Disassembling the paradigms of dance music has always been a central focus of Burial and his contemporaries, but while Burial selectively harvests the sounds that trickle out from the cracks in the club’s back window, Holy Other is more concerned with mechanism than ambiance. On his first LP Held, rhythms orbit, tease, and contradict each other. Gutted vocals whimper, stutter and spurt as they dare you to find language in them. And when you can pinch actual words out of the diaphanous mewls, the record’s true fragility is laid bare. By choking back the recognizable human elements of music, Holy Other conjures a yearning that makes you work to see it.
And when you do work at it, your efforts break through to something sublime.

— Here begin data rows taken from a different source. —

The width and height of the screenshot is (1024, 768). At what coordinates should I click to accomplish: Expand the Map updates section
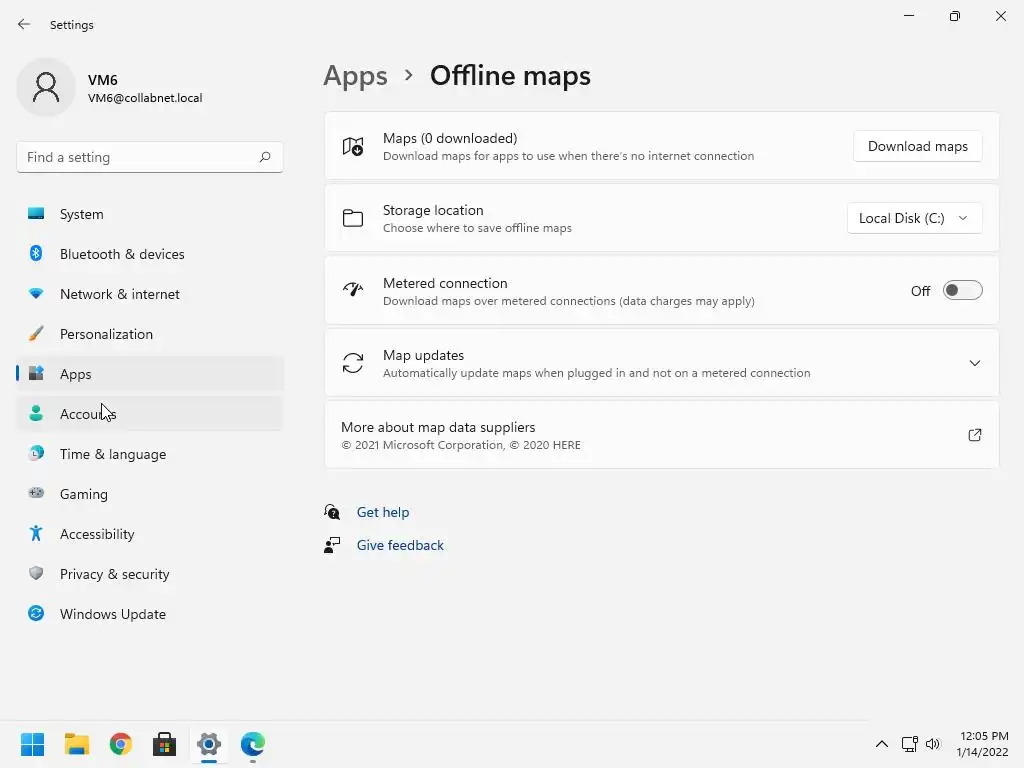point(974,363)
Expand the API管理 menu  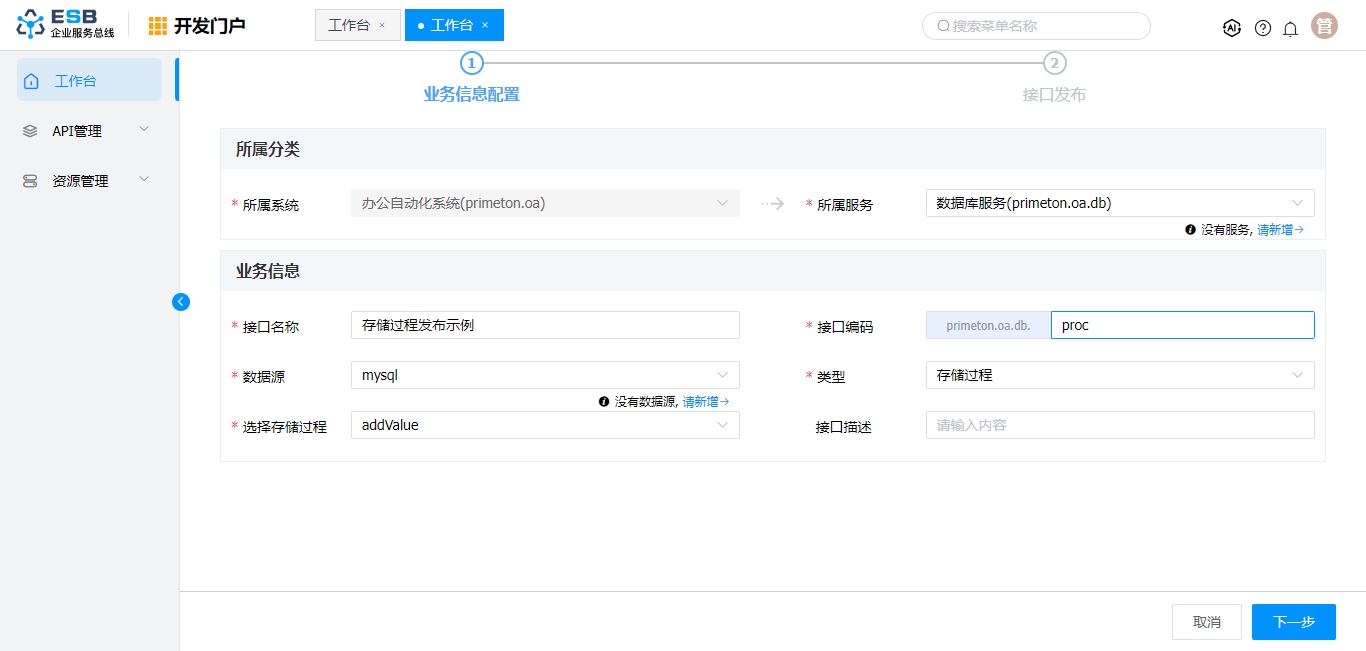(89, 131)
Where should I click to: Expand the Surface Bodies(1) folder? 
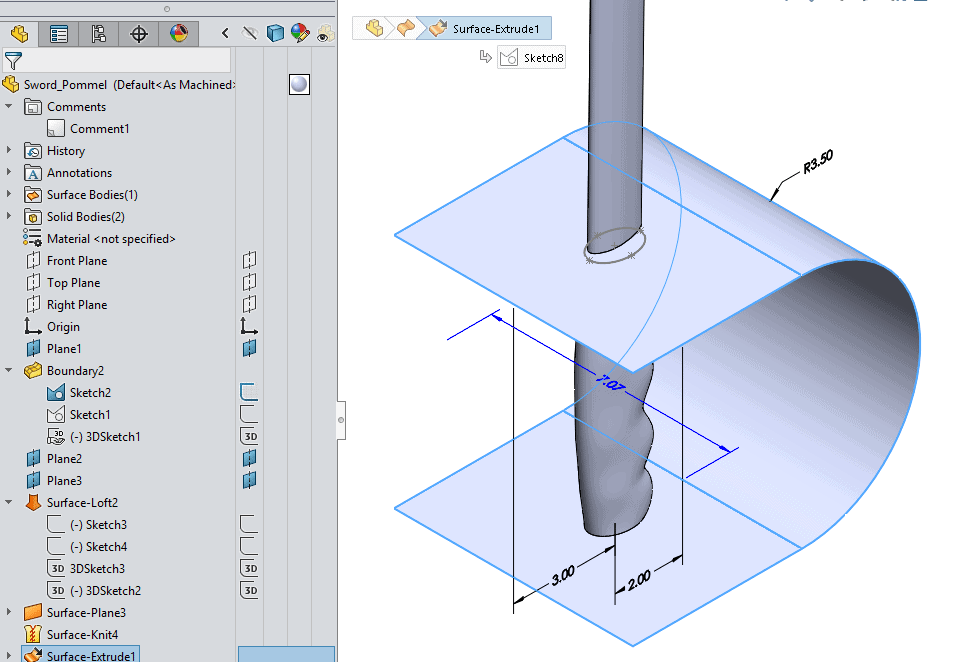pyautogui.click(x=9, y=195)
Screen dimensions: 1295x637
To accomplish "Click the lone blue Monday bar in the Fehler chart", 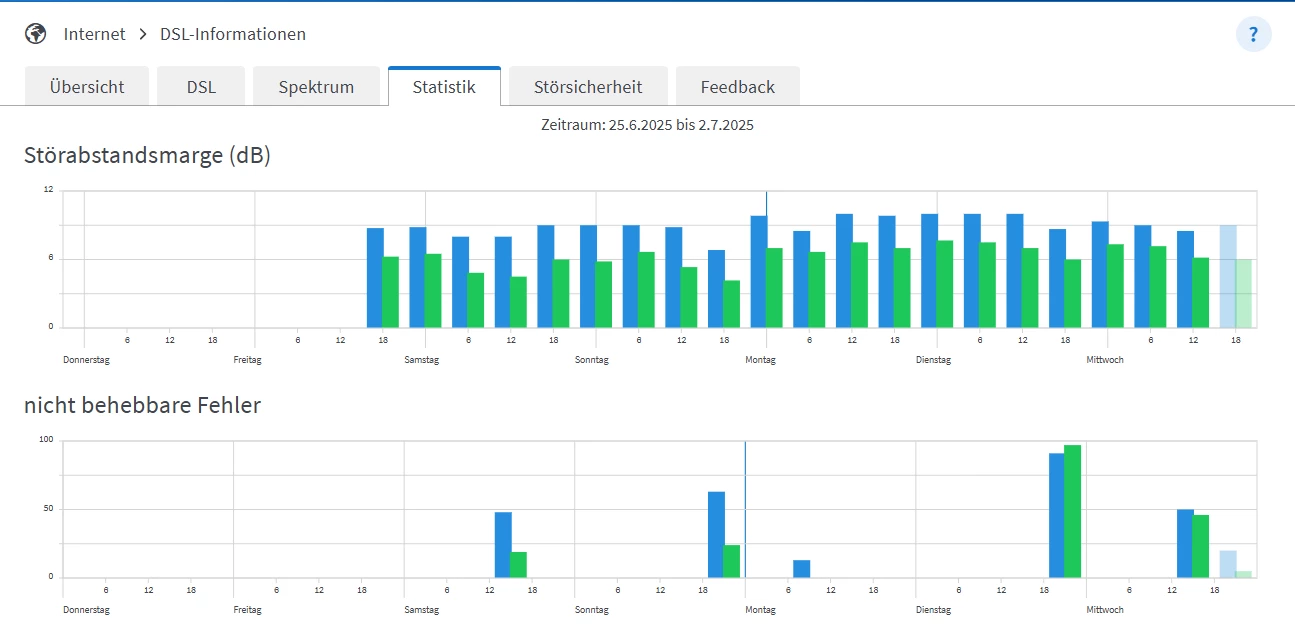I will point(801,569).
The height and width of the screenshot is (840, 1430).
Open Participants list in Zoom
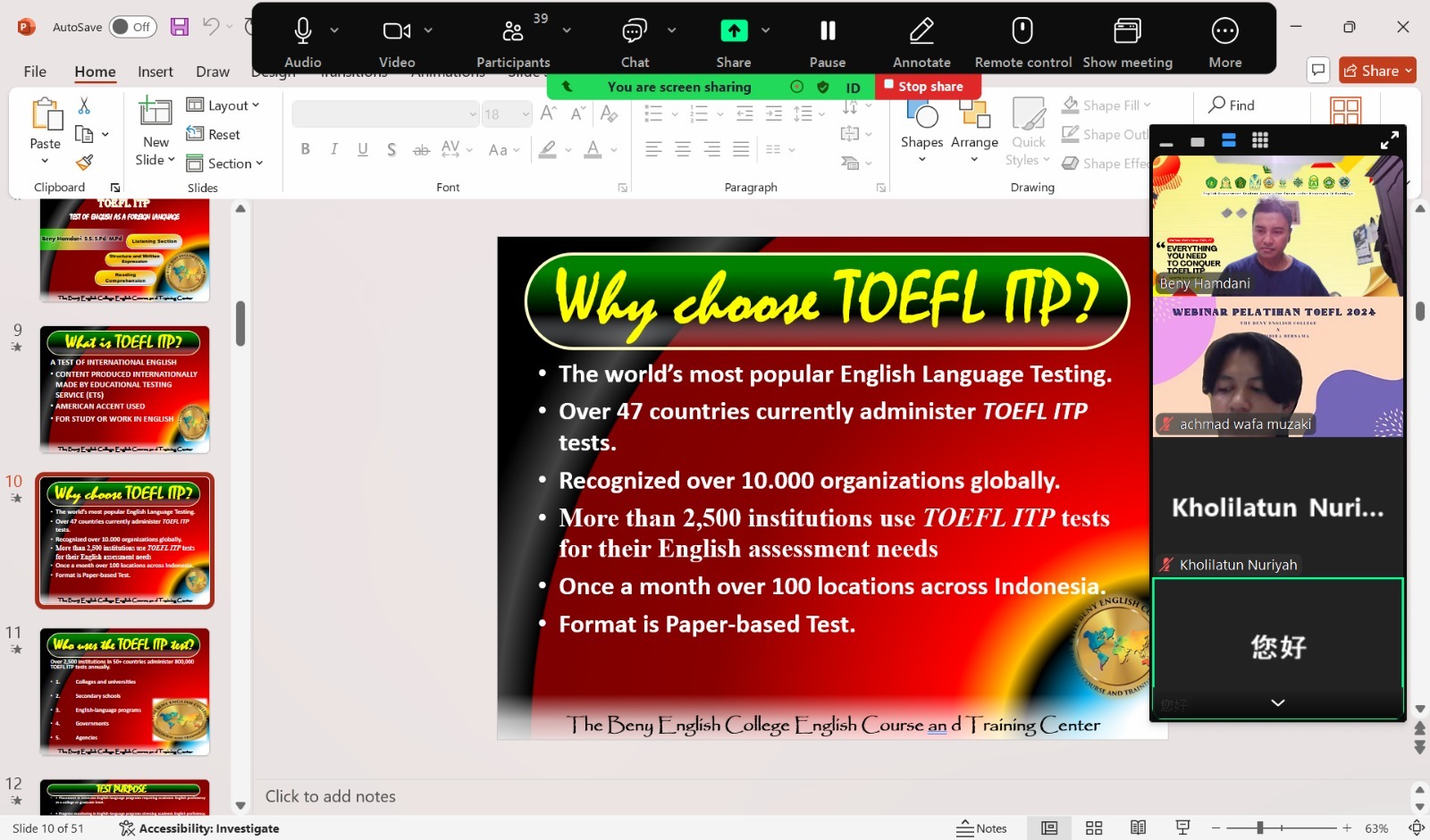coord(513,32)
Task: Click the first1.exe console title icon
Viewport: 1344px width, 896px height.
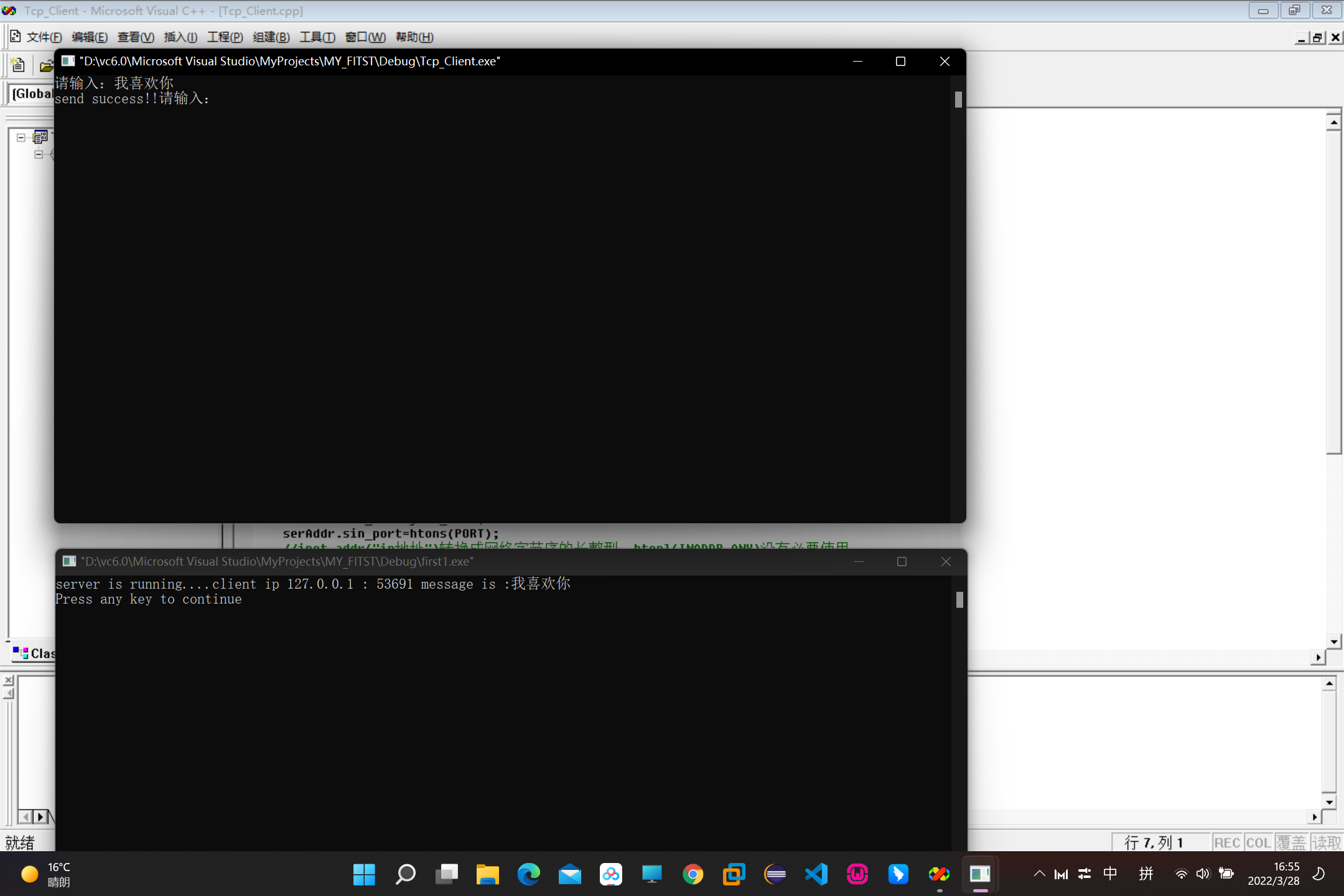Action: point(69,561)
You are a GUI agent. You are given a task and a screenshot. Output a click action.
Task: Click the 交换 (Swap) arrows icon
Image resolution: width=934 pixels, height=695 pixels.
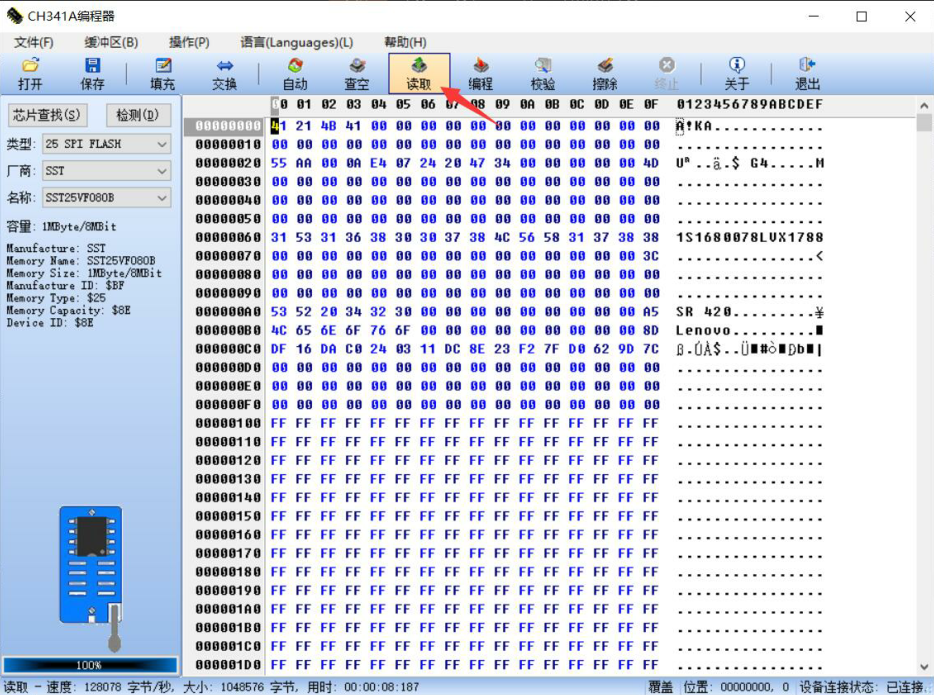[225, 66]
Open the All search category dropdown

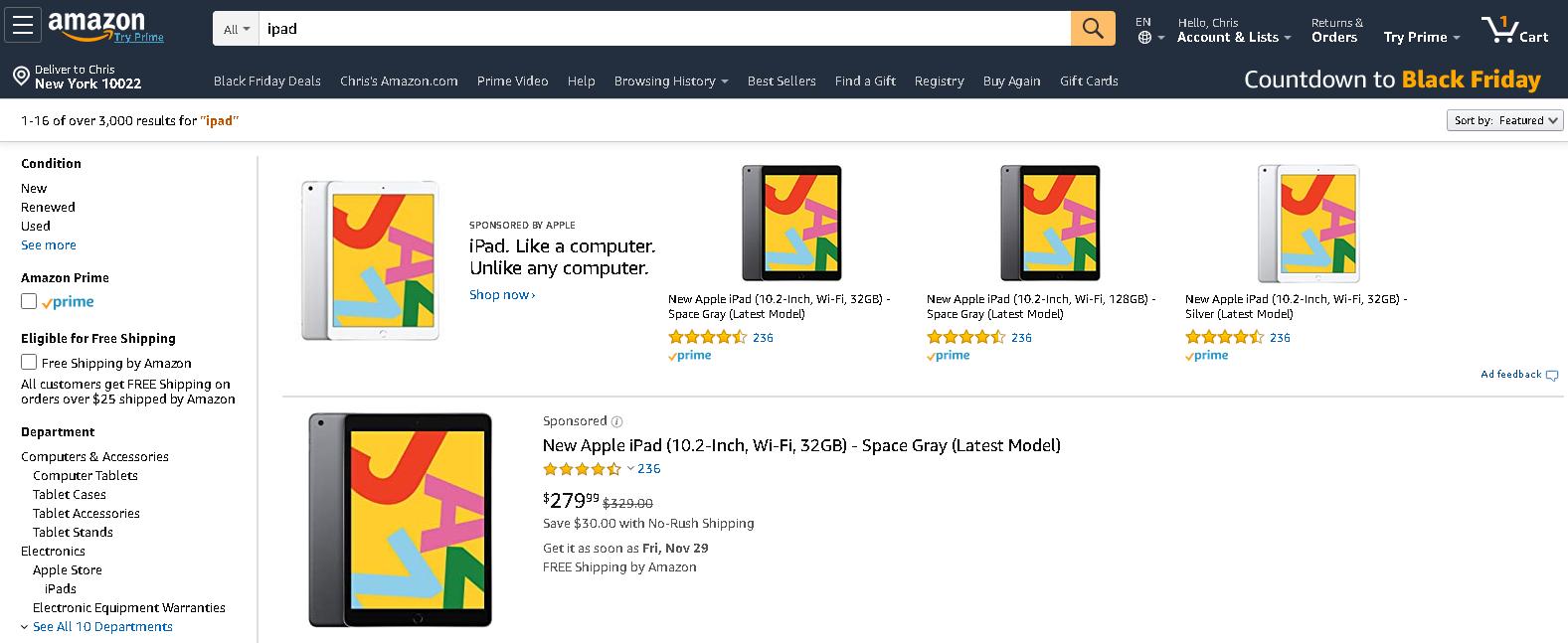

By the end of the record, ghostly amalgams of the human voice ultimately morph into real, alarmingly honest pleas: hold me. This is a dark, warm piece that sloughs off the sexier edge of debut EP With U to reveal a broken core: the simultaneous fear of and desire for intimacy.
Held is not the sound of the bleary underworld in the alley behind the dance club. It’s the sound of you hating yourself in your room after you’ve gone home alone at the end of the night. And for all its delicate psychological workings and spot-on embodiments of that feeling’s senseless, aimless guilt, it’s completely mesmerizing. Wrap it around you and let its wounds seep into your own.